In the revised PC-1, foreign component had been provided of Rs19.828 billion which was 24.24% of revised PC-1 cost of Rs 81.171 billion. This also showed that the foreign component was kept below the upper limit of 25 % to avoid approval of the ECNEC, the audit further revealed. In the original PC-1, 100% cost was to be financed by CAA while as per financial plan (revised PC-1), 70% (Rs56.820 billion) of the project cost was being financed by the CAA from its own resources while remaining 30% (Rs24.351 billion) would be financed through loan. This shows the CAA does not have sufficient resources to finance the ill-planned project as per approved financial phasing.The CAA required Rs20 billion for the works which were yet to be awarded and completed. CAA had to finance Rs52.641 billion up to June 2017 for which the Authority had to upgrade its revenue stream. The authority had only bank balance of Rs16.726 billion including term deposits of Rs8.2 billion as on 27th October 2014.

Completion cost of the airport has been estimated Rs95 billion for which borrowing from external sources would be Rs25.4 billion plus borrowing cost of Rs12 billion. Due to financial mismanagement CAA planned fund management in coordination with banks which would lead CAA to bankruptcy in the present scenario. The project cost in real sense has crossed Rs100 billion. It is costing Rs1 billion per month for the delay.

The CAA was required to critically review pace of project implementation, put in place measures to control time and cost overruns but also plug the gaping holes in identification, translation of digitally captured data into building and realisation of billed revenue in a transparent and efficient manner.

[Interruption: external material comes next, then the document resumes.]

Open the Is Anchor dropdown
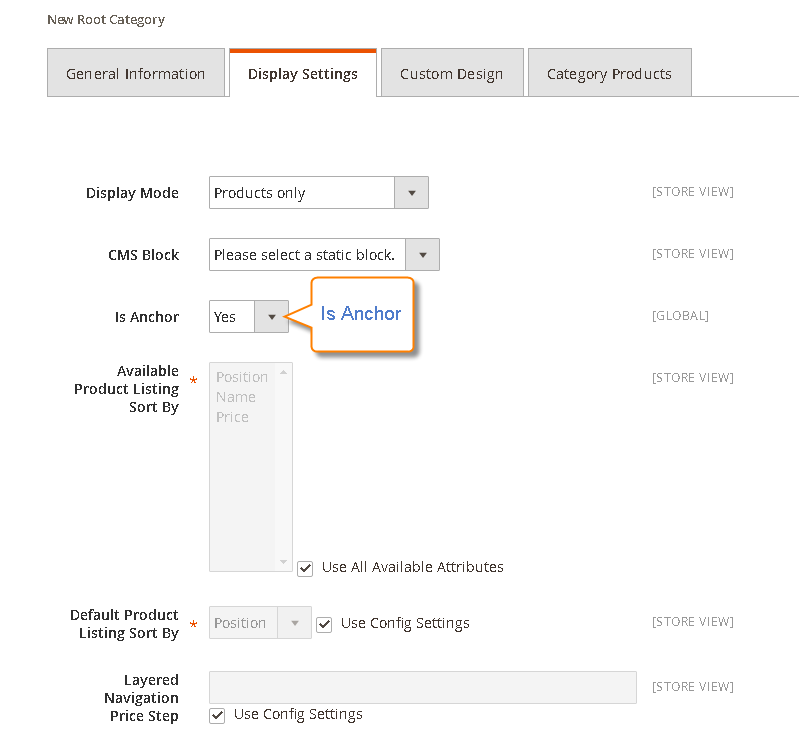The width and height of the screenshot is (809, 749). 271,316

The matter was discussed in the DAC meeting held in January 2015 wherein the committee directed the CAA to take measures to control time and cost overruns, increase revenue stream through realisation of billed amount extension of commercial activities in a transparent manner. The DAC further directed the authority to improve financial forecasting, strategic planning, project monitoring and explore other revenue generating sources to complete the mega projects and other development and non-development activates.